**WHAT THE TASK REQUIRES:** Retype, without changes, every line from the line that contains "The width and height of the screenshot is (1372, 893)." through the final line of the records. Exclude pictures.

#####

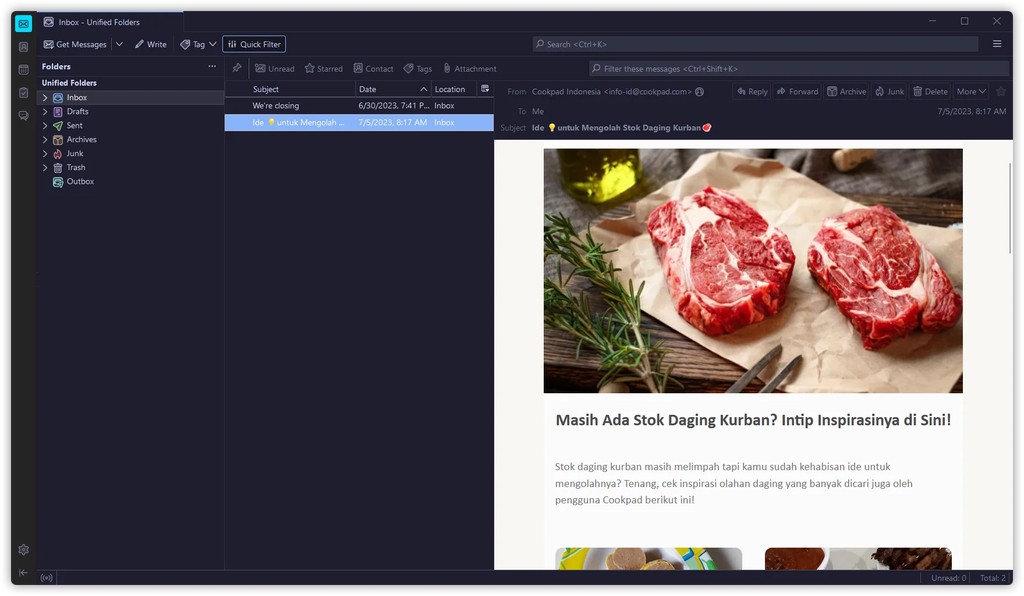
Task: Open the Tasks space icon
Action: coord(23,93)
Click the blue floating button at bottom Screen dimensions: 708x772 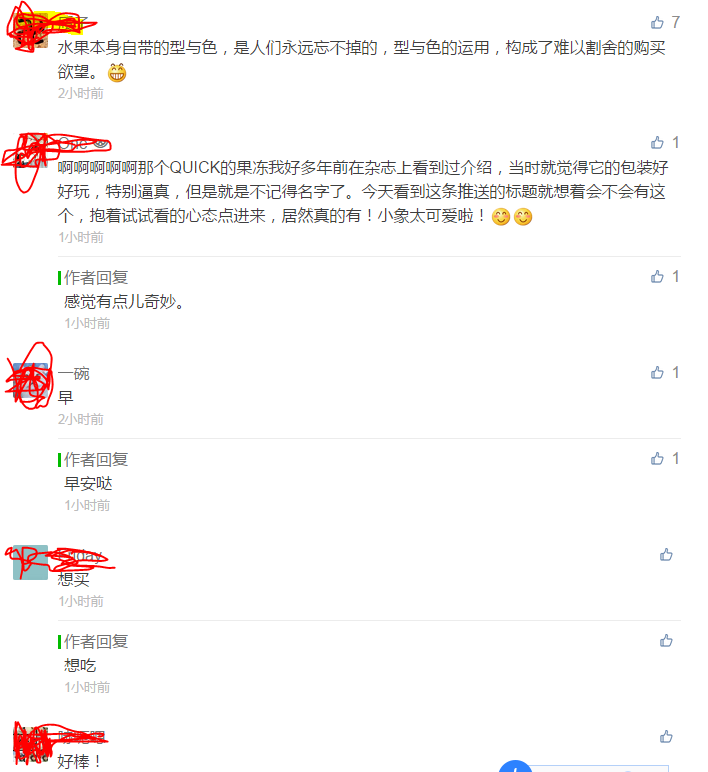pos(515,766)
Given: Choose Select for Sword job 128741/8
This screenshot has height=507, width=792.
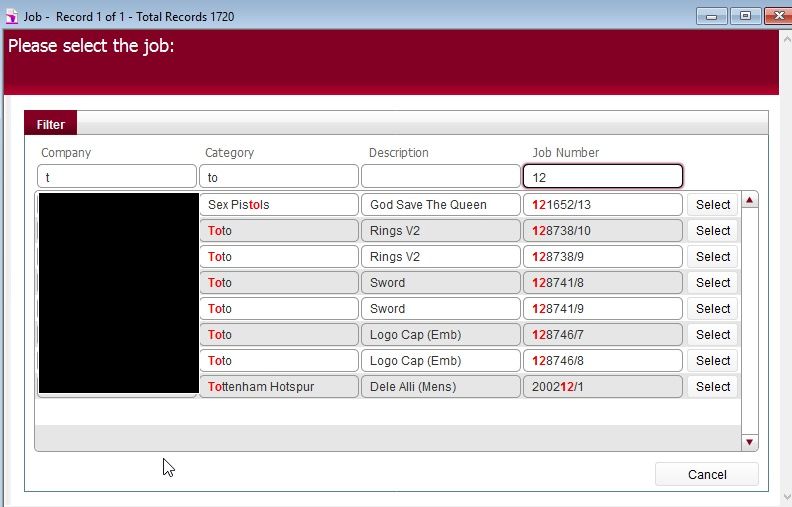Looking at the screenshot, I should [x=712, y=283].
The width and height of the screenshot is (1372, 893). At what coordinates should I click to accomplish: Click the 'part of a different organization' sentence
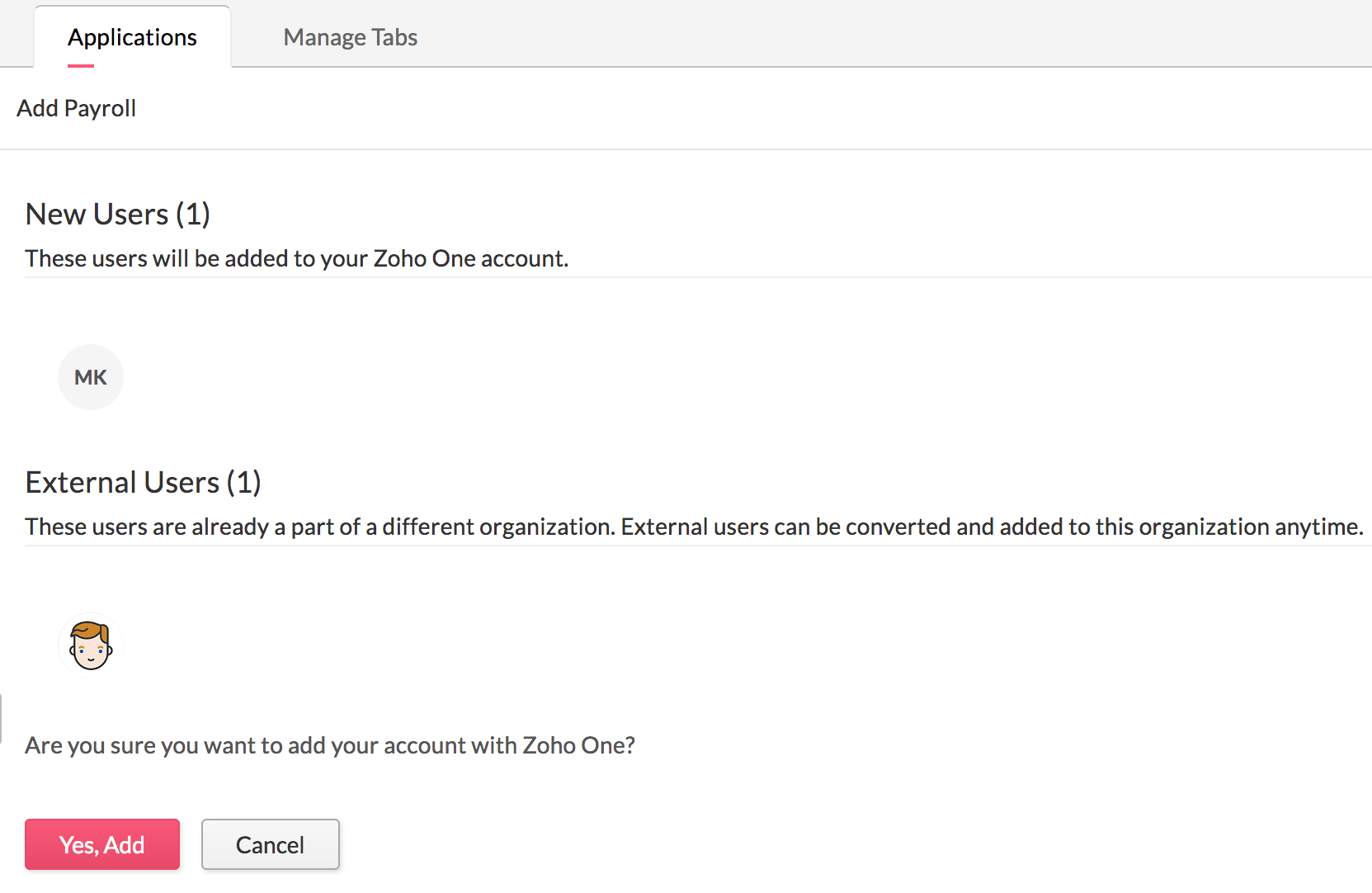click(320, 527)
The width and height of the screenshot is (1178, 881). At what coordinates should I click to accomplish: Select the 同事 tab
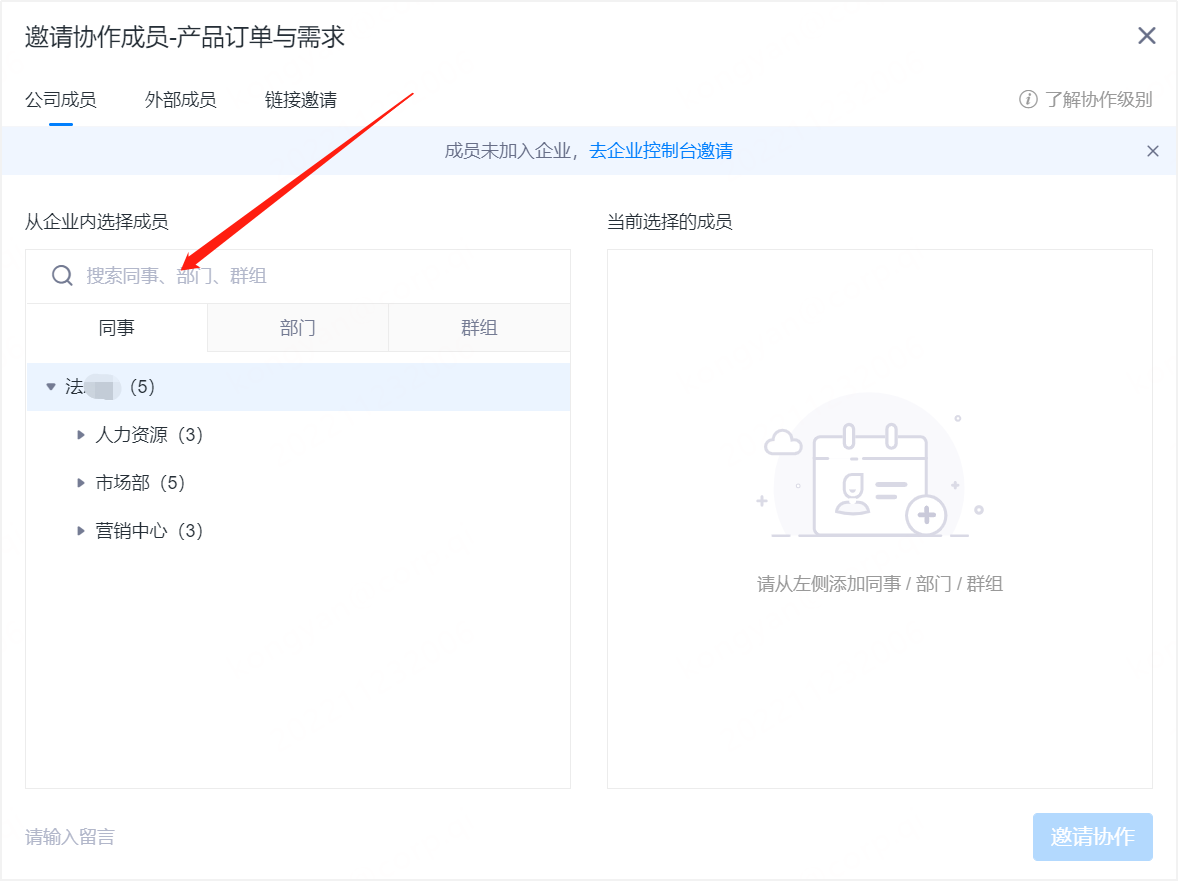tap(116, 327)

#####

**ANSWER BELOW:**
The width and height of the screenshot is (1372, 893). At what coordinates should I click to accomplish: Click the 'part of a different organization' sentence
click(320, 527)
The width and height of the screenshot is (1178, 881). At what coordinates should I click to accomplish: Select the 同事 tab
tap(116, 327)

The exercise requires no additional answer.